◆ EXTRAIT SOURCE

Par Serge Mavungu
Au regard de l’évolution des défis sécuritaires en République démocratique du Congo (RDC), deux députés nationaux plaident pour une refonte du cadre légal régissant les armes et les munitions. Hermès Itina, élu de la circonscription de la Tshangu, et son collègue Mechack Mandefu Muela ont déposé au Bureau de l’Assemblée nationale une proposition de loi visant à modifier et à compléter l’ordonnance-loi n° 85/035 du 3 septembre 1985 portant régime des armes et munitions.
Les initiateurs de cette proposition de loi estiment que cette législation, adoptée il y a plus de quarante ans, ne répond plus aux réalités sécuritaires actuelles. Selon eux, la prolifération des armes à feu, la montée du banditisme armé et la multiplication des braquages dans plusieurs agglomérations du pays imposent une modernisation du dispositif juridique afin de mieux prévenir et réprimer les infractions liées à leur détention et à leur utilisation.

◆ CONSIGNE 1
D'après l'extrait sur la réforme du régime des armes, quel texte la proposition de loi des deux députés vise-t-elle à modifier et à compléter ?
◆ CONSIGNE 2
Poursuivez l'extrait sur la réforme du régime des armes en RDC après sa dernière phrase.
Les lignes ne sont d'aucune utilité ici.

[Enregistrements conservés]
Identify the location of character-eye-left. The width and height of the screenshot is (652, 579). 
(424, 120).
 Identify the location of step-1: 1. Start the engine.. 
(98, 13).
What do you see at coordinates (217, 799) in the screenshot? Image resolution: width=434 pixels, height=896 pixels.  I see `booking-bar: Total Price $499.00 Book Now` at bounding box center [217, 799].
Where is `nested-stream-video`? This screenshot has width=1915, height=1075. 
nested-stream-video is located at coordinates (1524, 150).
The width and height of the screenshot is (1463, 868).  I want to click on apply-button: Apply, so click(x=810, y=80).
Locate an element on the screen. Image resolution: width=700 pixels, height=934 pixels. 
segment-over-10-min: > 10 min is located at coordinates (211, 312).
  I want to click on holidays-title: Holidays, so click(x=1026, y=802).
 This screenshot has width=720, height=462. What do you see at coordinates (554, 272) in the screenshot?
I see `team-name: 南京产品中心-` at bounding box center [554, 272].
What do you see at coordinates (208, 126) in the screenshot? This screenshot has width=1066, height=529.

◆ RÉSULTAT ATTENDU 1
L'ordonnance-loi n° 85/035 du 3 septembre 1985 portant régime des armes et munitions.

◆ RÉSULTAT ATTENDU 2
À travers cette réforme, les deux parlementaires proposent de renforcer le contrôle de la circulation des armes, d’améliorer leur traçabilité et de soumettre leur acquisition ainsi que leur détention à des conditions plus rigoureuses. Le texte prévoit également un durcissement des sanctions applicables aux auteurs d’infractions à la législation en vigueur.
À en croire Hermès Itina, cette initiative répond à la nécessité de doter l’État d’un cadre juridique plus efficace, capable d’assurer un meilleur suivi des armes en circulation et de lutter contre leur détention illégale. Il souligne que de nombreuses armes échappent encore au contrôle des autorités, tandis que certains détenteurs ne disposent pas des autorisations requises ou les obtiennent en dehors des procédures prévues par la loi.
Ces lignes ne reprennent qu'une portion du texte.